"Procurei na internet algumas breves citações de Ortega y Gasset, que por algum tempo tinha pensado que eram duas pessoas distintas, como Deleuze e Guattari ou Calvin e Hobbes."
Ben Lerner, Estação Atocha (Rádio Londres, 2015)
Naquela noite sentamos para conversar e tomar chopes como
há muito não fazíamos, num bar que já não tem mais os azulejos beges que
ficaram eternizados nos retratos que B. fazia toda vez que vinha ao Brasil,
cada um de nós desprevenido no momento em que uma mão gesticulava e saía
borrada na foto, ou quando atirávamos as cabeças para trás para gargalhar
melhor.
Naquela noite eu tinha uma pequena lista das coisas que
finalmente havia feito, como se a cada despedida um gatilho se acionasse e eu
colocasse em dia os planos que deveriam ter sido realizados a dois, mas que por
falta de tempo, sorte ou qualquer outra razão acabaram adiados até a
impossibilidade, e listei mentalmente alguns deles achando que seriam novidades boas para contar, mas eles não fariam ideia e eu não tinha muita certeza de poder explicar.
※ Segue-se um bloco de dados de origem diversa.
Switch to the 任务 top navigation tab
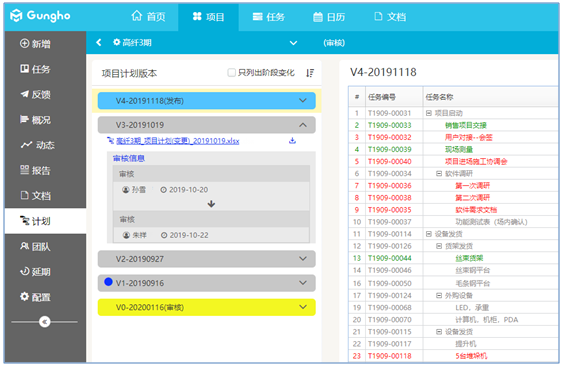This screenshot has width=563, height=366. pyautogui.click(x=269, y=17)
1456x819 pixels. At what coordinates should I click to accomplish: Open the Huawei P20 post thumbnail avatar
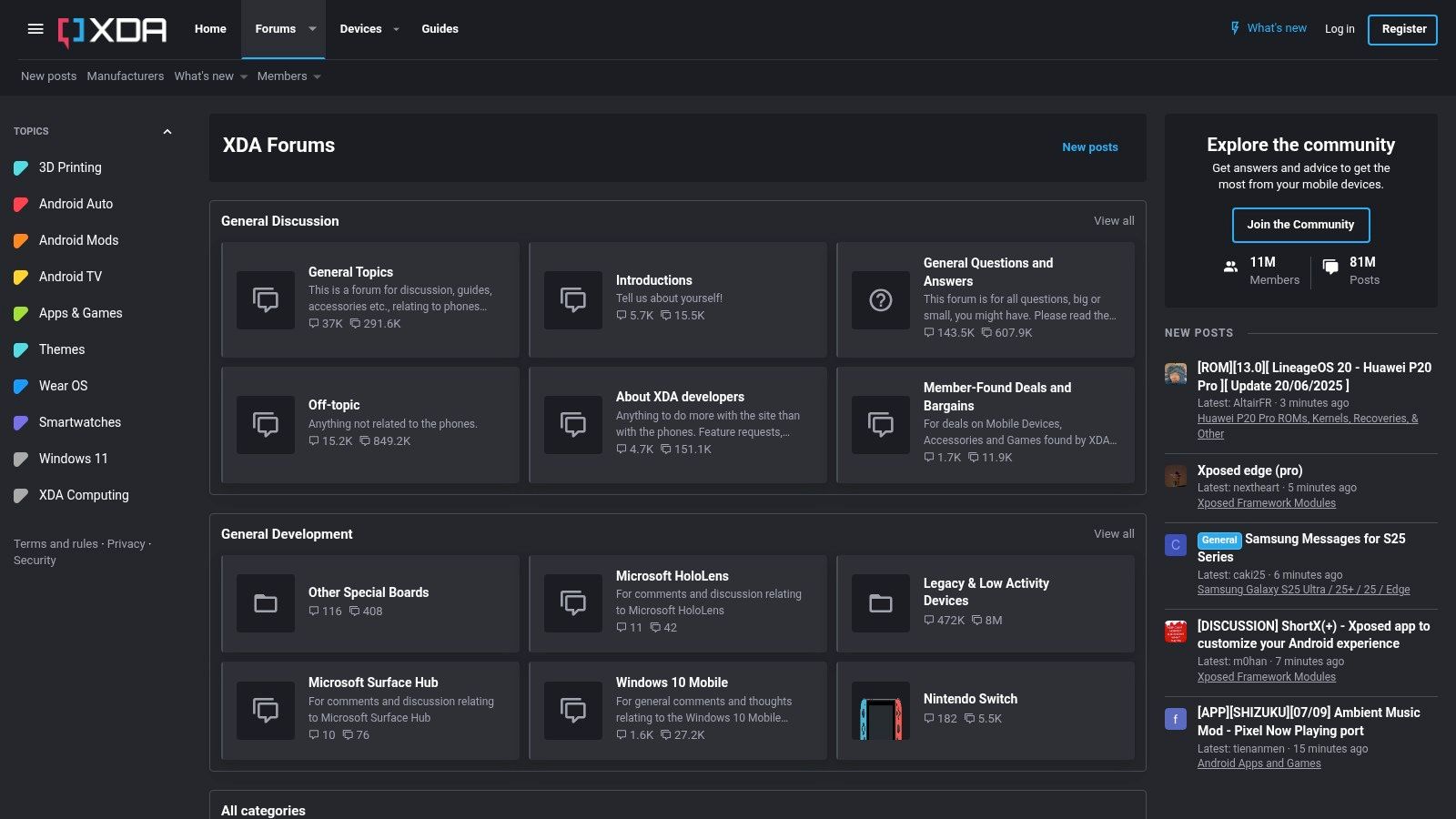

Naquela noite falamos muito sobre como trilhar caminhos, e
lembrei-me de uma cena corriqueira na infância: na rua detrás da casa de campo
havia sempre fileiras de formigas enormes a empinarem folhas e pequenos pedaços
de flores, caules e afins, num andar trôpego típico de quem carrega muito peso.
Agachada, eu observava aquele trabalho ordenado, pequeninos pontos verdes, cor
de laranja ou rosados marchando lentamente pelo solo de terra. Aquele pequeno exército em zigue-zague parecia bem mais confiante que nós, dando cabeçadas em imprevistos e numa travessa de frituras, eventualmente caindo em buracos.
Naquela noite, enfim, tomei coragem e contei a eles que havia terminado um
romance, e o fiz tentando segurar as lágrimas, e eles brindaram
imediatamente porque entenderam tratar-se de um livro. Eu ri e rapidamente inventei um enredo meio melancólico, uma história de desencontros, cravos e uma cidade alemã, e morri de tristeza ao ver o banheiro reformado, limpíssimo, asséptico.
Mas doído mesmo foi chegar em casa, abrir a
geladeira e comer jabuticabas saídas de uma caixa poluente e com códigos de
barras, em vez de esticar os braços e arrancá-las das árvores daquela casa que
em sonhos sempre parece que ainda é minha.